Topological Properties

Note

With a metric defined, we can define topological properties such as convergence and complete function spaces.

Tip

Warning

  • Without the metric, the only topology we can have for the set of functions is the product topology (as suggested by \(\mathcal{Y}^{\mathcal{X}}\)).

  • With product topology, the only convergence that we can define is point-wise convergence which is a weak form of convergence.

Point-wise Convergence

Note

  • Let \((f_n)_{n=1}^\infty\) be a sequence of functions where \(f_n:\mathcal{X}\mapsto\mathcal{Y}\).

  • Let \(f\) be another function \(f:\mathcal{X}\mapsto\mathcal{Y}\)

  • We say that the sequence is point-wise converging towards \(f\)

# # # # #

## SHORT EXERCISE A
Name each distinct one-word callout label, such as a box heading, that appears in the topological properties extract.
## SHORT EXERCISE B
Repeat word for word the passage of the topological properties extract starting with "With a metric" and going on through "form of convergence.".

# # # # #

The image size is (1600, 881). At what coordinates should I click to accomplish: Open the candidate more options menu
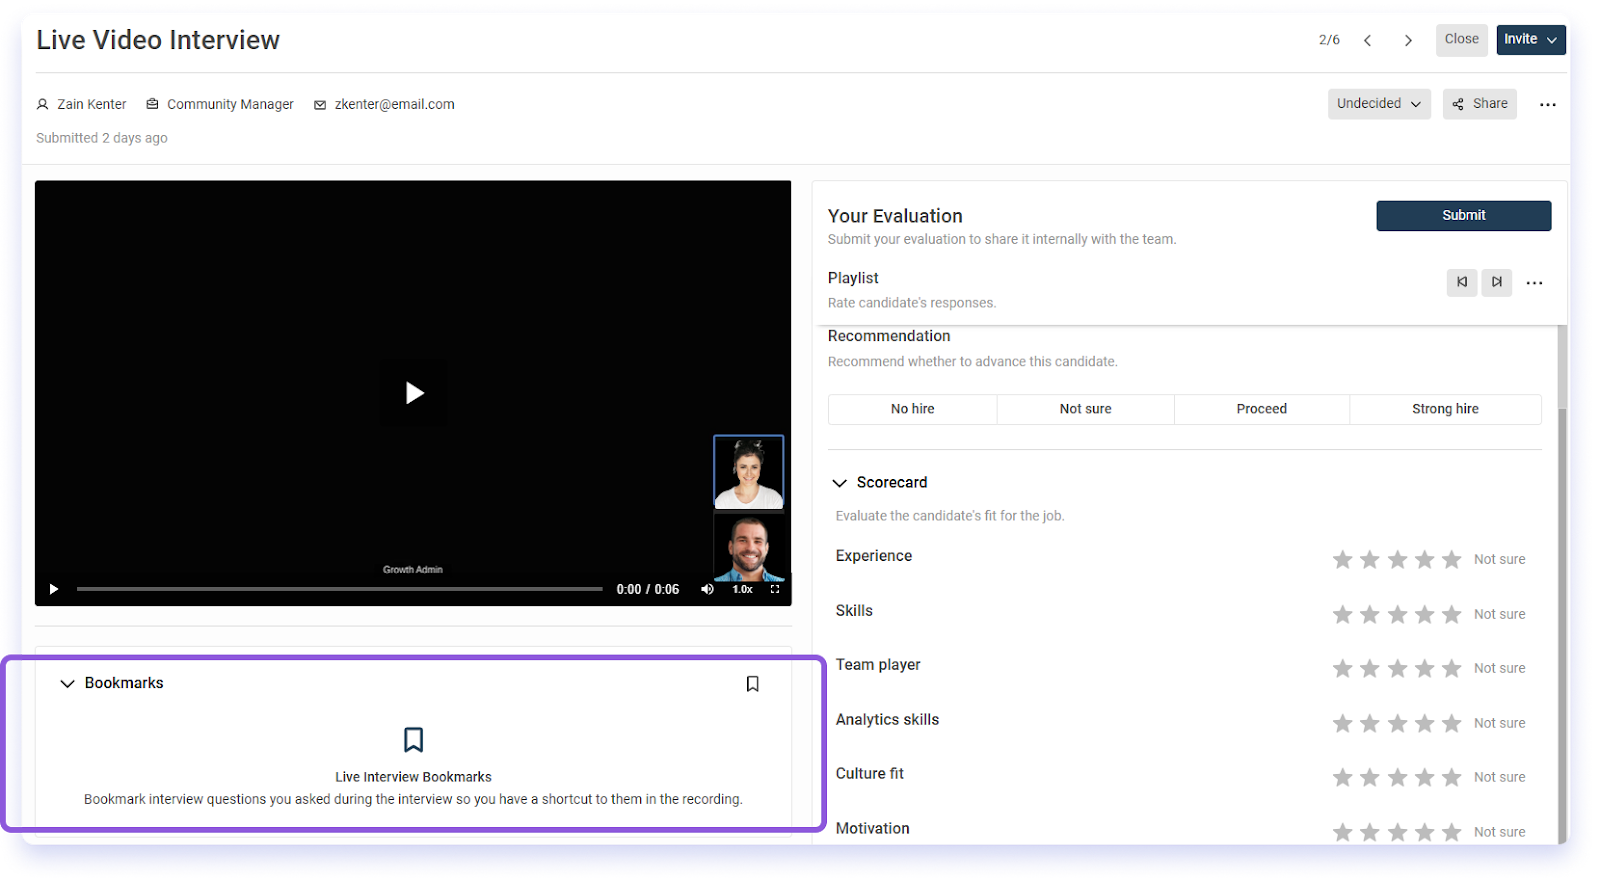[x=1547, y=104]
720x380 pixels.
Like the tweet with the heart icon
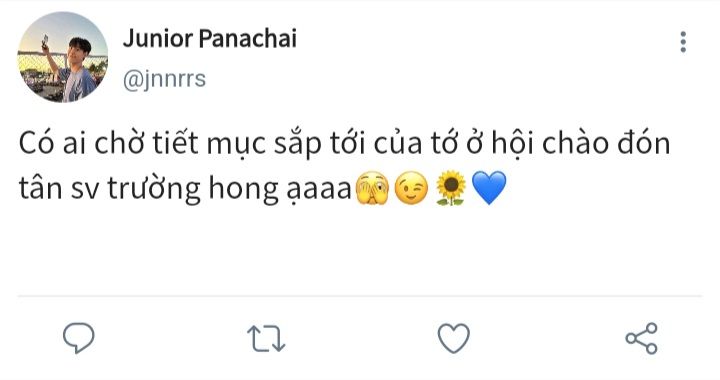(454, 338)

# # # # #

## EXERCISE RESULT A
Note, Tip, Warning

## EXERCISE RESULT B
With a metric defined, we can define topological properties such as convergence and complete function spaces.

Tip

Warning

  • Without the metric, the only topology we can have for the set of functions is the product topology (as suggested by \(\mathcal{Y}^{\mathcal{X}}\)).

  • With product topology, the only convergence that we can define is point-wise convergence which is a weak form of convergence.